--- Data excerpts Enclosed Below ---
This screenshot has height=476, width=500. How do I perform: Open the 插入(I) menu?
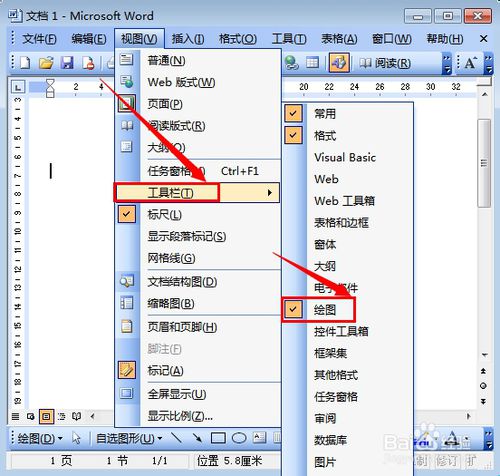(188, 39)
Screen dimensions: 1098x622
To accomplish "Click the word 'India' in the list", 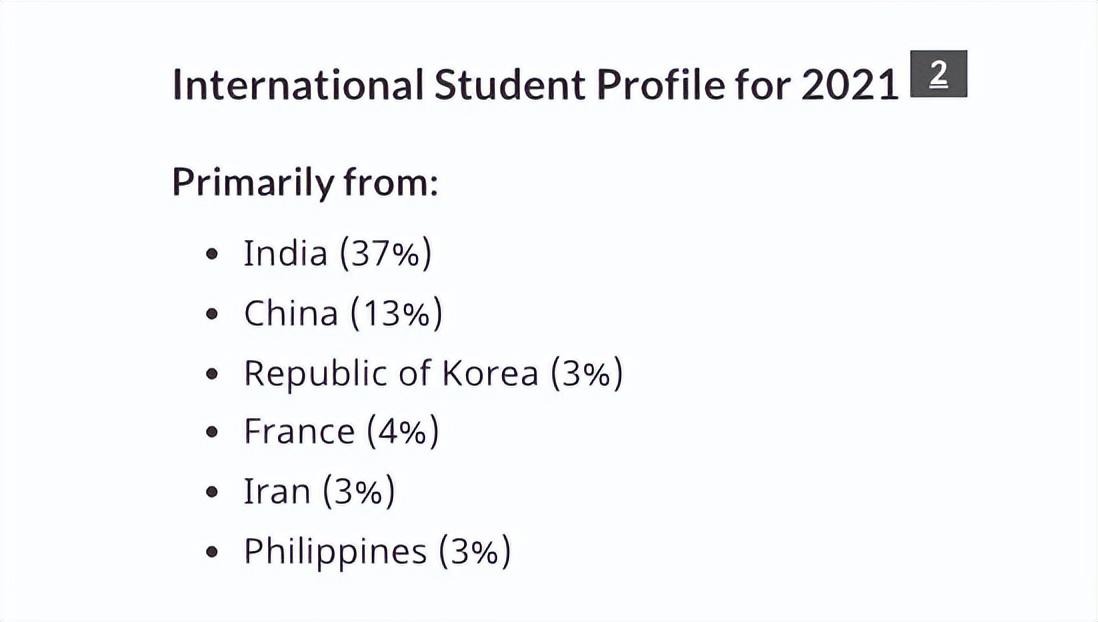I will (x=285, y=253).
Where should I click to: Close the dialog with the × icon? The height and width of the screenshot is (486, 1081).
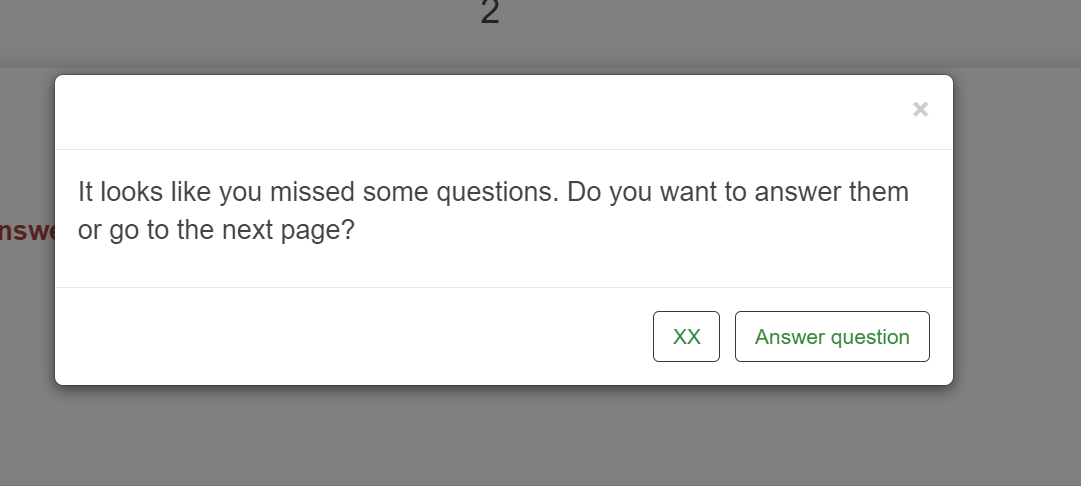point(920,109)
--- End of Enclosed Data excerpts ---
* [Problem statement]:
Starting with the line that contains "Where should I", reproduce every line down to the end of the listing above, both endpoints included. Pictures stay out.

* [Your response]:
Where should I click to: Close the dialog with the × icon? The height and width of the screenshot is (486, 1081).
point(920,109)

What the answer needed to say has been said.